I'm trying to wrap my mind around graph data right now. I'm finding it difficult to think in terms of property graphs. On the vertex centric indeces docs page, there is an example involving twitter data. The Gremlin code is:
g = TitanFactory.open(conf)
// graph schema construction
g.makeKey('name').dataType(String.class).indexed(Vertex.class).make()
time = g.makeKey('time').dataType(Long.class).make()
if(useVertexCentricIndices)
g.makeLabel('tweets').sortKey(time).make()
else
g.makeLabel('tweets').make()
g.commit()
// graph instance construction
g.addVertex([name:'v1000']);
g.addVertex([name:'v10000']);
g.addVertex([name:'v100000']);
g.addVertex([name:'v1000000']);
for(i=1000; i<1000001; i=i*10) {
v = g.V('name','v' + i).next();
(1..i).each {
v.addEdge('tweets',g.addVertex(),[time:it])

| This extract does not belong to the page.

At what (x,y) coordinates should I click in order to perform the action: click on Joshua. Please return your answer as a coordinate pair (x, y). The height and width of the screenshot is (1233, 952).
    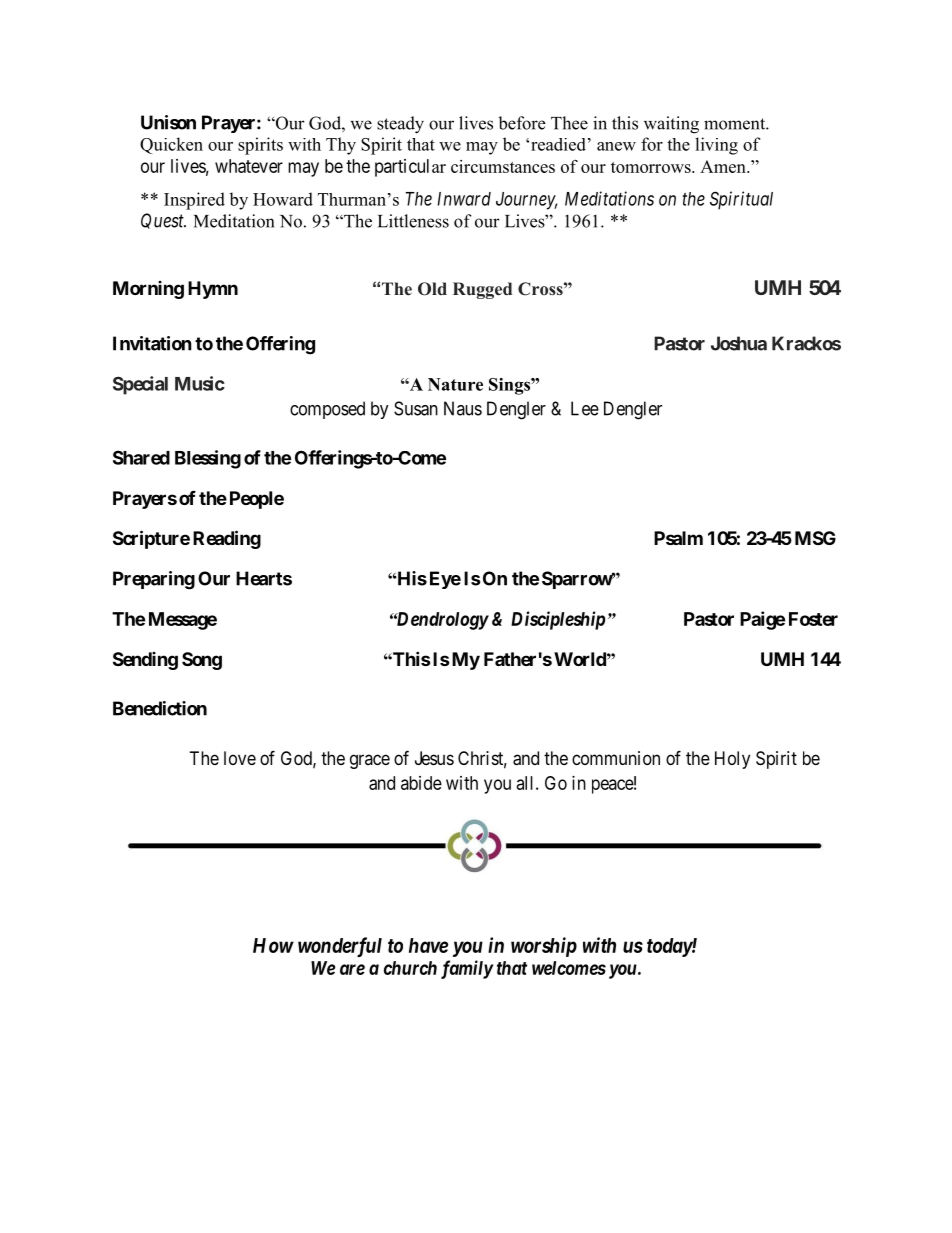
    Looking at the image, I should click on (739, 343).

if(it % 10000 == 0) g.commit()
}; g.commit()
}
The explanation is that each edge represents someone tweeting a tweet vertex. This doesn't make sense to me as a schema. Why should any two nodes be connected? If the answer is that the edge connects different tweets that a user has tweeted, then one edge connects more than one node. This would mean that Titan is a hypergraph, which I thought it wasn't.
In short, can someone explain this example better than the docs?